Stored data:
++++

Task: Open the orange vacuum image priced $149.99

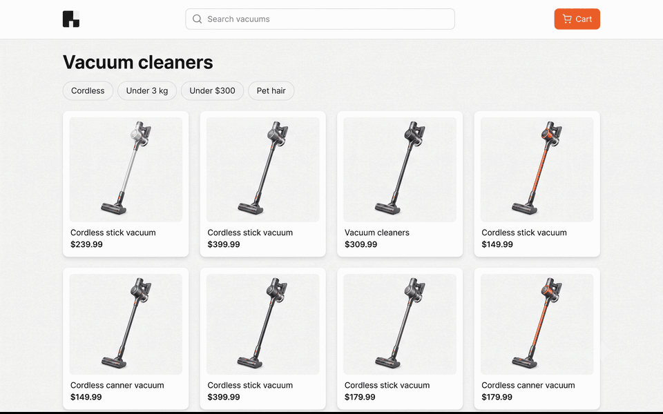Action: coord(537,170)
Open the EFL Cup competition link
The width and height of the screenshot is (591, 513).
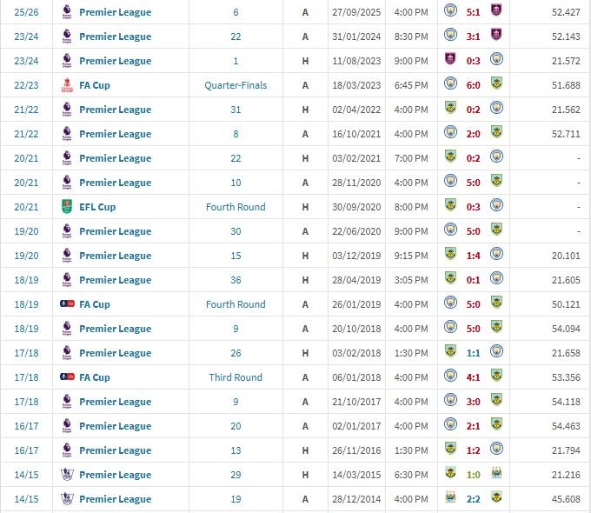click(97, 207)
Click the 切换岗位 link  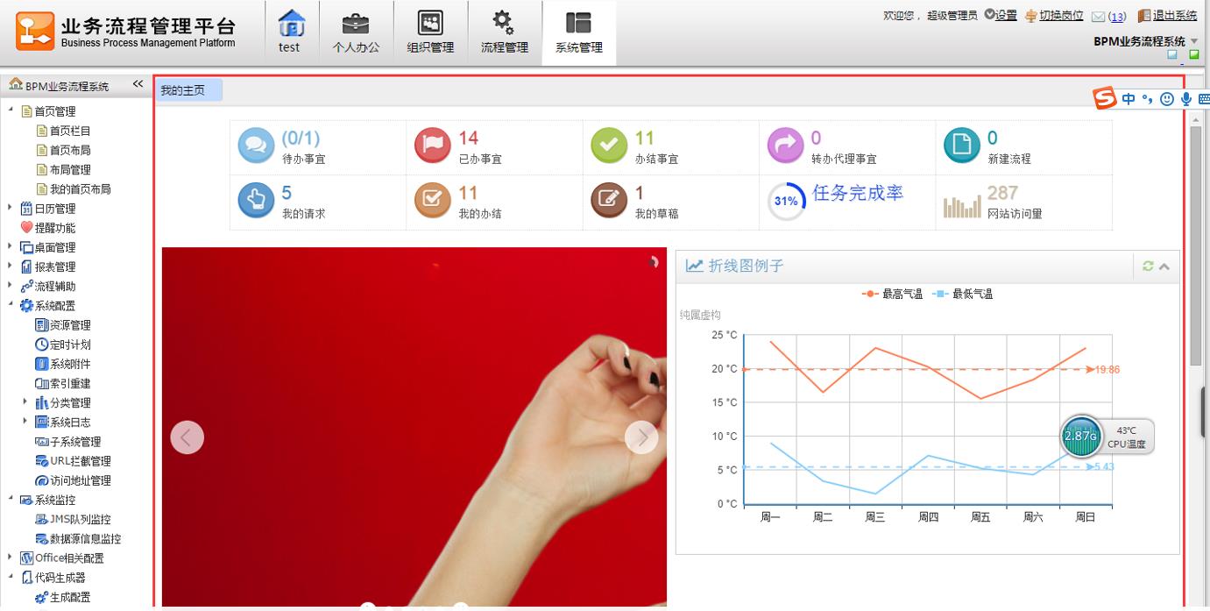(x=1060, y=15)
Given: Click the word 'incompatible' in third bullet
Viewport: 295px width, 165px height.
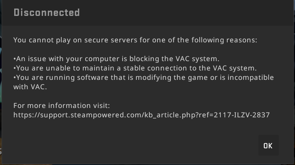Looking at the screenshot, I should [x=251, y=77].
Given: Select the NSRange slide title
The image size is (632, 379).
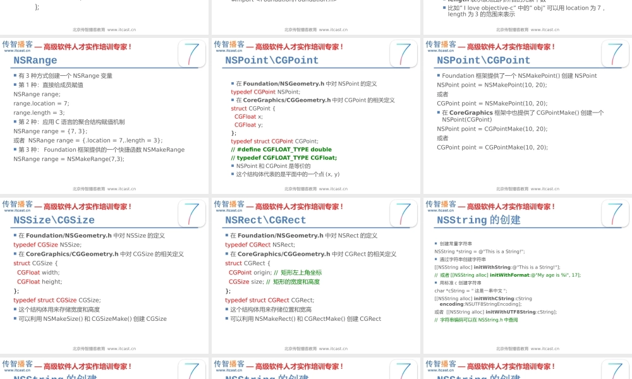Looking at the screenshot, I should point(35,61).
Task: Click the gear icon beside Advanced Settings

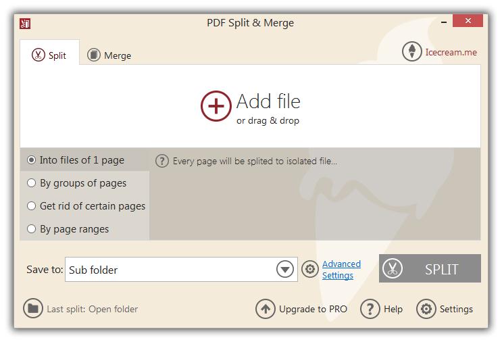Action: coord(309,270)
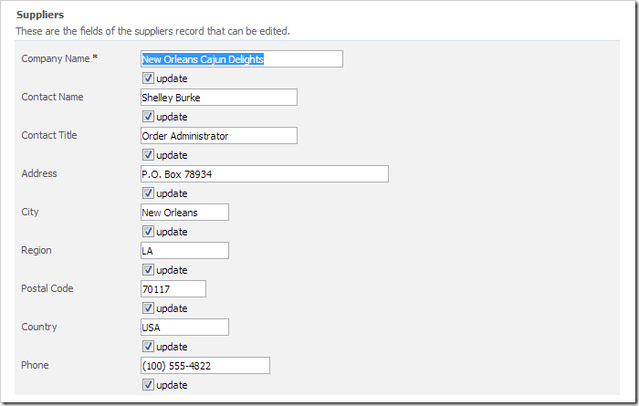Image resolution: width=639 pixels, height=406 pixels.
Task: Toggle update checkbox under Contact Title
Action: [x=148, y=155]
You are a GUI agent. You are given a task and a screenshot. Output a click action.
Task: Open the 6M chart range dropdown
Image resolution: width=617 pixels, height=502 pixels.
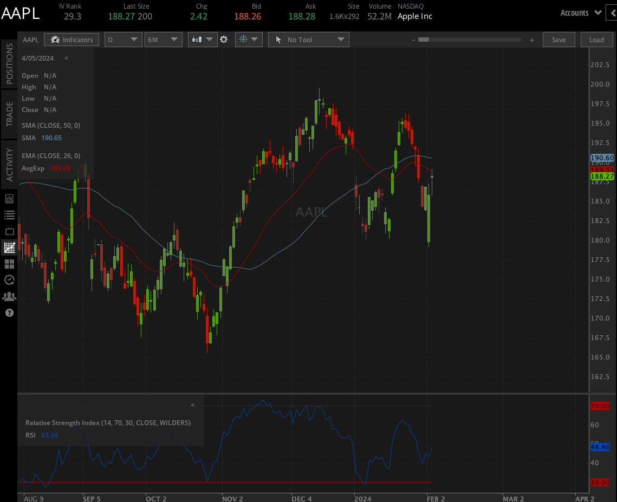[x=163, y=39]
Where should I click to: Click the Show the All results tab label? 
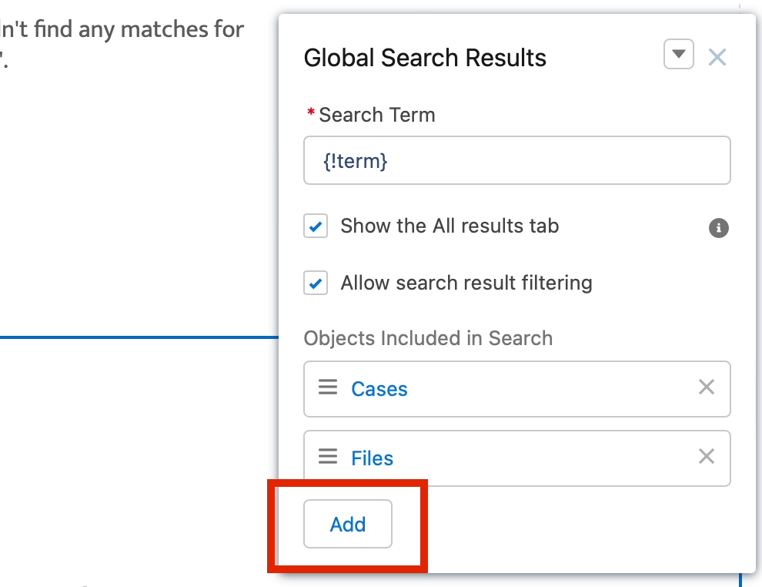tap(450, 226)
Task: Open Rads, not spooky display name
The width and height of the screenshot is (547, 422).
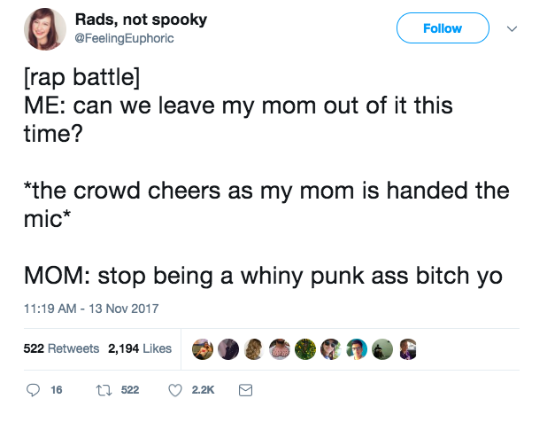Action: click(x=141, y=20)
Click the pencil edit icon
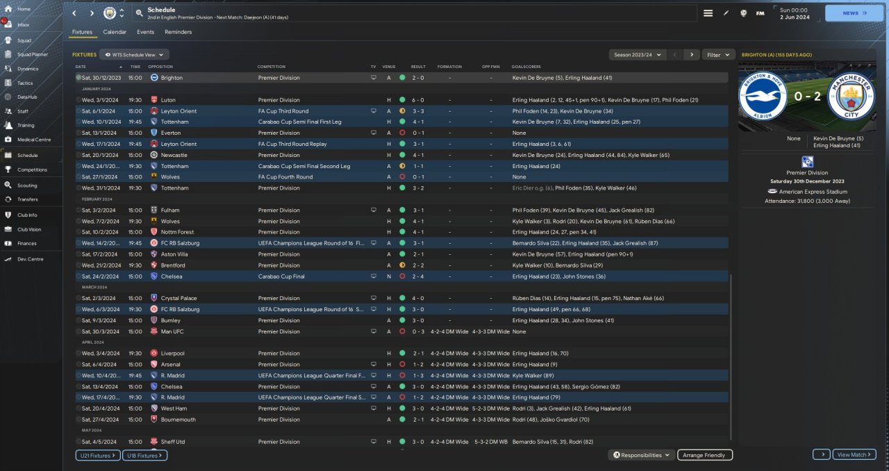Viewport: 889px width, 471px height. pyautogui.click(x=726, y=13)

++++

▸ **THE PROBLEM**: The range to set down runs from the line containing "Task: Open the 6M chart range dropdown" through the final line of the data, both ends included; give it exactly and drop the pictures.

▸ **EXPECTED ANSWER**:
Task: Open the 6M chart range dropdown
Image resolution: width=617 pixels, height=502 pixels.
[x=163, y=39]
Where should I click to: Click the Show the All results tab label? 
tap(450, 226)
Task: Open Rads, not spooky display name
The width and height of the screenshot is (547, 422).
Action: click(x=141, y=20)
Click the pencil edit icon
Viewport: 889px width, 471px height. pyautogui.click(x=726, y=13)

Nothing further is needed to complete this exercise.